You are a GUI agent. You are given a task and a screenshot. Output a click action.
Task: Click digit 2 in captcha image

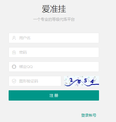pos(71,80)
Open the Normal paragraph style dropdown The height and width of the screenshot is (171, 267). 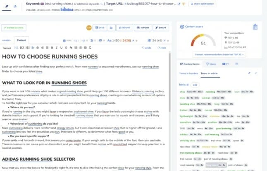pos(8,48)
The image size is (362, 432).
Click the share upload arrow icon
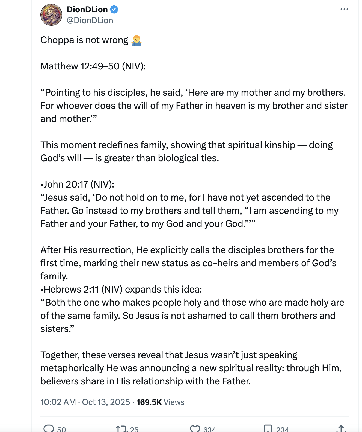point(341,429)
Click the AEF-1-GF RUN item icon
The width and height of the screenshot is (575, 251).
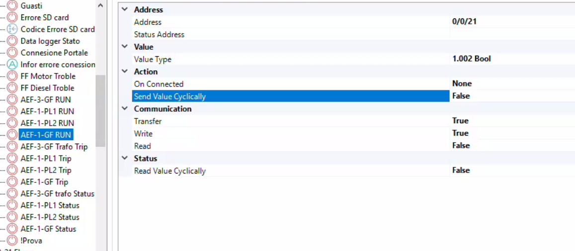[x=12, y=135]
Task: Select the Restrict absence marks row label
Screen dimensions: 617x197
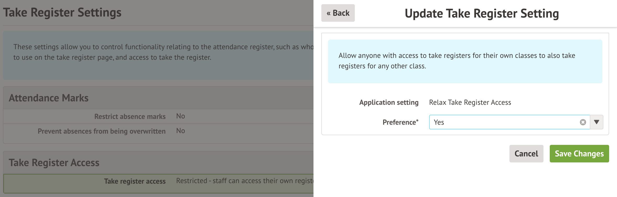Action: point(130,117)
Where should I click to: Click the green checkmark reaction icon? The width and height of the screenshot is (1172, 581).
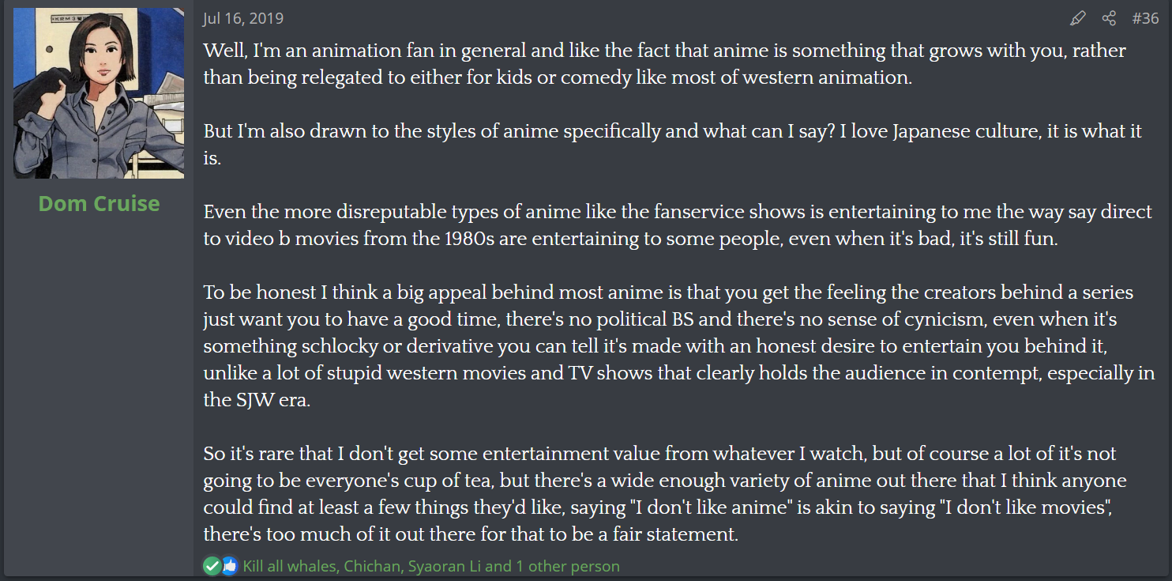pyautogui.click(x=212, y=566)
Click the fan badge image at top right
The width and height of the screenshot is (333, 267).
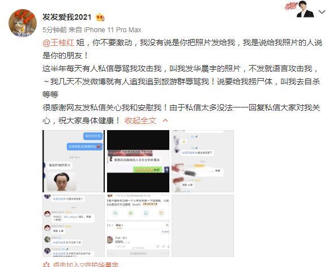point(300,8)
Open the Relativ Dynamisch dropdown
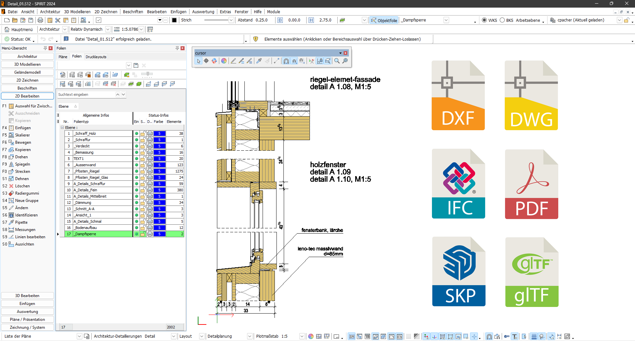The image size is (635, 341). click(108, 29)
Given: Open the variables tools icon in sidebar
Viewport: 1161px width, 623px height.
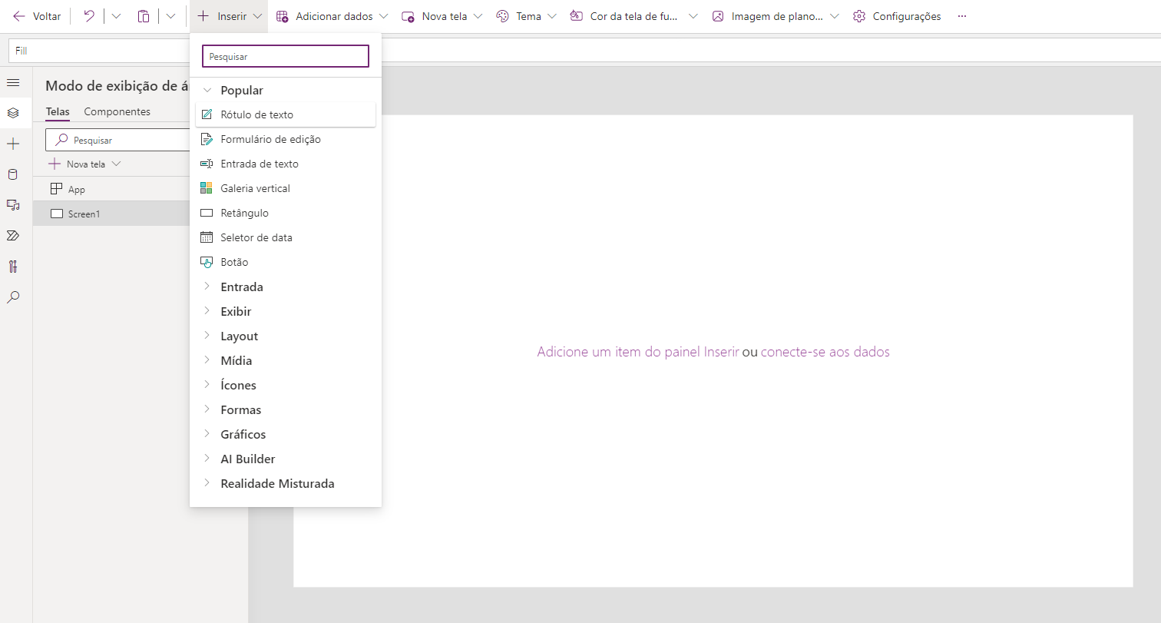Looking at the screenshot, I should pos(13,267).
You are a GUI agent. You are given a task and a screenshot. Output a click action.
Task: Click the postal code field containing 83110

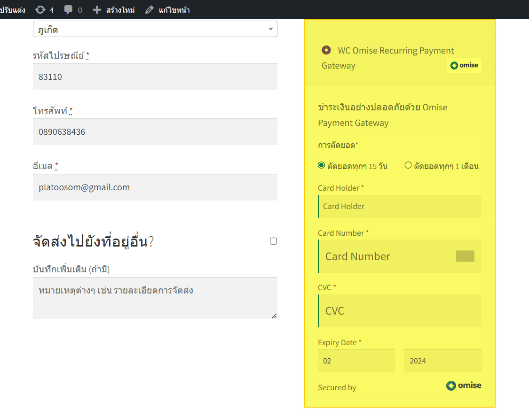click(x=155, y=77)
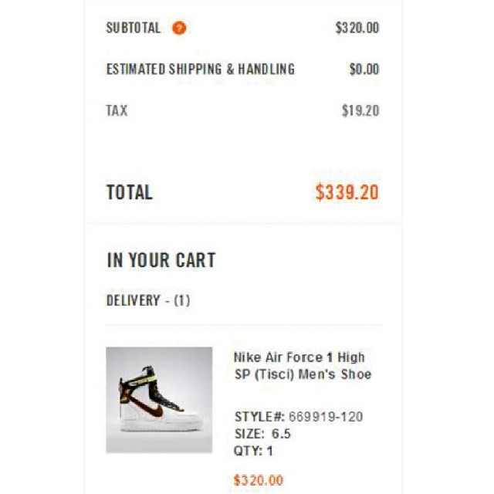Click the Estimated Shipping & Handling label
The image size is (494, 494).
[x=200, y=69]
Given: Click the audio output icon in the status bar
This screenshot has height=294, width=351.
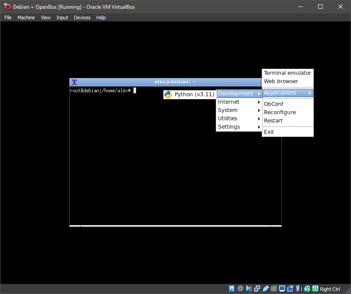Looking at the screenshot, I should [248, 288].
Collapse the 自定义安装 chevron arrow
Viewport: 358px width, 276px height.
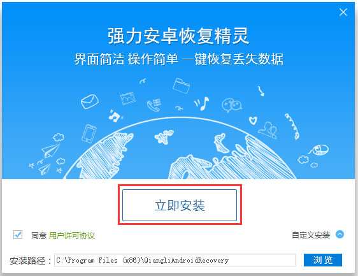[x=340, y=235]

☆ ☆ ☆

Transcribe exactly the span of lines that opens with the line holding "This screenshot has height=294, width=351." and closes with the last line of the entries above. Omit pictures.

This screenshot has height=294, width=351.
Looking at the screenshot, I should [248, 288].
Collapse the 自定义安装 chevron arrow
Viewport: 358px width, 276px height.
[x=340, y=235]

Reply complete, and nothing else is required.